The Magnificent Seven Become The Tiresome Ten
Speaking of recursive loops, Alphabet's 67% rise this year continues the "Magnificent Seven" narrative that's been dominating financial media since, what, 2021? At some point, we'll need to acknowledge that our market has essentially become these companies plus 493 diversification accessories. Maybe that's fine! But it does make one wonder about the information value of the S&P 500 as an index when a handful of firms determine its direction.
Are AMD and Alphabet the best plays for 2026? I'm skeptical, and not just because of their spectacular 2025 runs. When everyone at the country club is talking about the same stocks (and trust me, they are), contrarian alarm bells start ringing. The problem is that contrarianism itself has become mainstream, creating a weird meta-contrarian loop where the truly contrarian position might be... going with the crowd?

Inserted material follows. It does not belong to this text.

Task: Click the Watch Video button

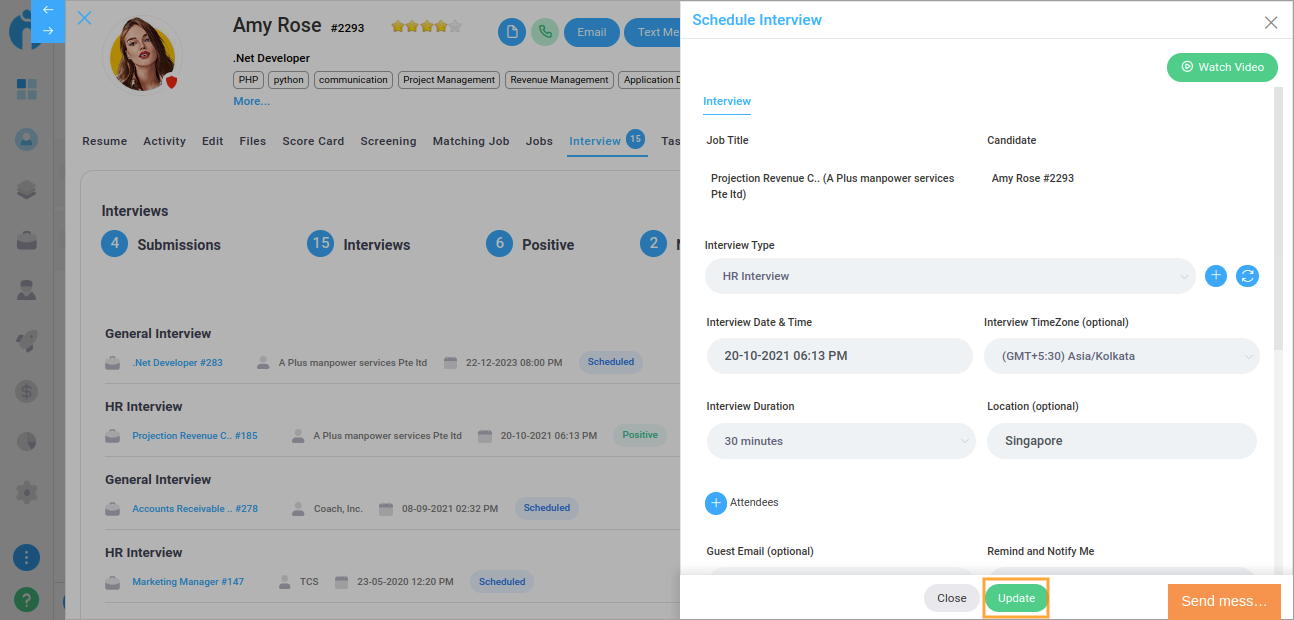Action: 1222,67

Here's a framework I find useful: Look for companies benefiting from the same macro trends driving AMD and Alphabet, but without the spotlight. The AI infrastructure buildout requires more than chips and cloud services – it needs power infrastructure, cooling systems, specialized real estate. These picks and shovels plays often offer similar exposure with less performance pressure.
The Probability Cloud
The eight-year average bull market duration is just that – an average. Some bulls die young; others live to see a decade. The key insight isn't that we're guaranteed five more years of gains, but that momentum tends to sustain itself until something fundamental breaks the pattern.
What could that be? The usual suspects: inflation resurgence, geopolitical shocks, regulatory crackdowns. But the most dangerous market killers are the ones nobody's talking about yet. Remember, in 2019 "global pandemic" wasn't exactly topping most risk managers' concern lists.
So yes, history suggests 2026 will continue our upward trajectory. But history also once suggested that cargo shorts would never return to men's fashion, and yet here we are. The best approach, as always, is probabilistic thinking – position for the most likely outcome while acknowledging the distribution of possibilities.
And maybe keep some powder dry. Just in case.